"I, for one, think some consideration might have been shown him," said
Elsie.
"There is no time for argument when a Chilean draws a knife, Miss
Maxwell."
"But, if his story is true--"
"There never yet was a stowaway who did not invent a plausible yarn.
Nevertheless, I believe, and Mr. Boyle agrees with me, that the man is
not lying."
They felt the ship swing round on a new course, and the rays of the
setting sun lit up the saloon table through the open starboard ports.
"Due south now, ladies!" cried Dr. Christobal cheerily. "We have
rounded Cape Cardones. We practically follow the seventy-sixth degree
until we approach Evangelistas Island. Thus far we are in the open
sea. Then we pick our way through the Straits discovered by that
daring Portuguese, Fernando de Magallanes, to whose memory I always
drink heartily once we are clear of the Cape of the Eleven Thousand
Virgins. I never pass through that gloomy defile without marveling at
his courage, and thinking that he deserved a better fate than murder at
the hands of some painted savage in the Philippines. Peace be to his
ashes!"
And the doctor lifted his glass of red wine with a quasi-masonic ritual
which lent solemnity to his discourse.
"You are a long way ahead of your toast," said Isobel.

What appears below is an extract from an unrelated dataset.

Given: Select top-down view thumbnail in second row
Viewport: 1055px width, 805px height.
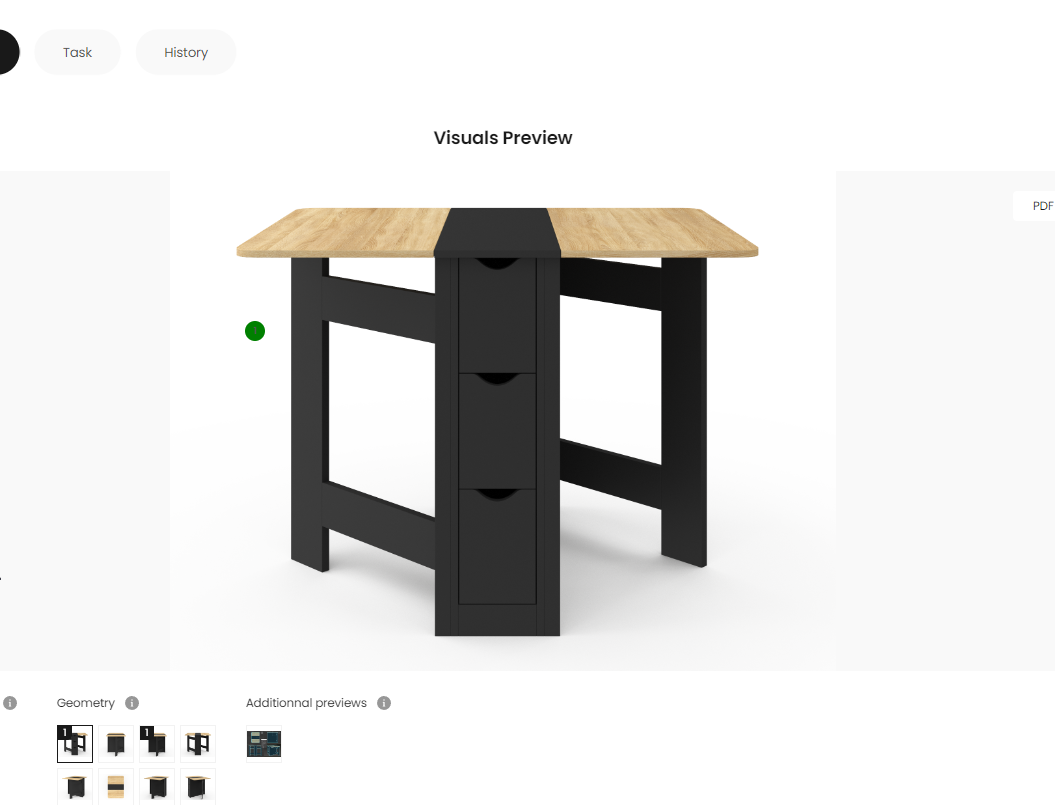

"Just as Magellan was ahead of his times," was the rejoinder.
"Yet he was a man of leisurely habit," put in Elsie, who found Dr.
Christobal's old-world manners full of charm and repose.

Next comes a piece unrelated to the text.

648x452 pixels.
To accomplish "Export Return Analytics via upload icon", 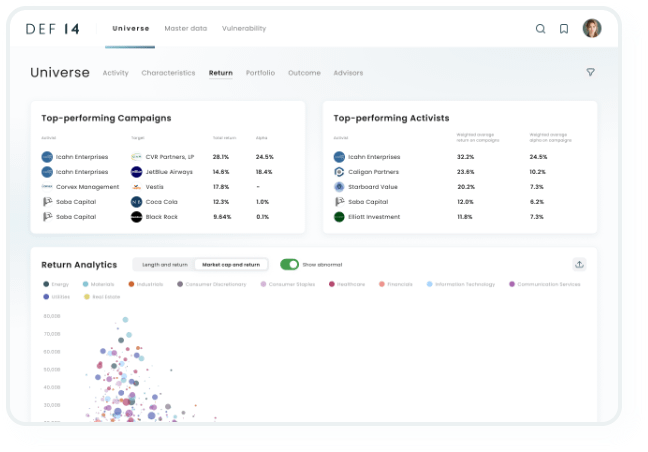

"How so?" said he, puzzled, for the worthy Portuguese navigator was
notoriously a swashbuckler.
"Otherwise he never could have christened any unhappy promontory by
such a long-winded name," she explained.
"Perhaps he met a contrary wind in that region," said Christobal,
laughing. "Monsieur de Poincilit here, were he in a very bad temper,
might exclaim, 'Mille diables!' Why should not our excellent Fernando
rail against the almost inconceivable fickleness which could be
displayed by eleven times as many young ladies?"

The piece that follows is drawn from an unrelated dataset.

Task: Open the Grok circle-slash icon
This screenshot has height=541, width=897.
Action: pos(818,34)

"I came out last time on the Orellana, and I don't even remember
passing such a place," said Isobel. She was a Chilean born and bred,
but she always affected European vagueness as to the topography of
South America. Dr. Christobal knew this weakness of hers; he also
remembered her beautiful half-caste mother, from whom Isobel inherited
her flashing eyes, her purple-red lips, and a skin in which the
exquisite flush of terra-cotta on her checks merged into the delicate
pallor of forehead and neck.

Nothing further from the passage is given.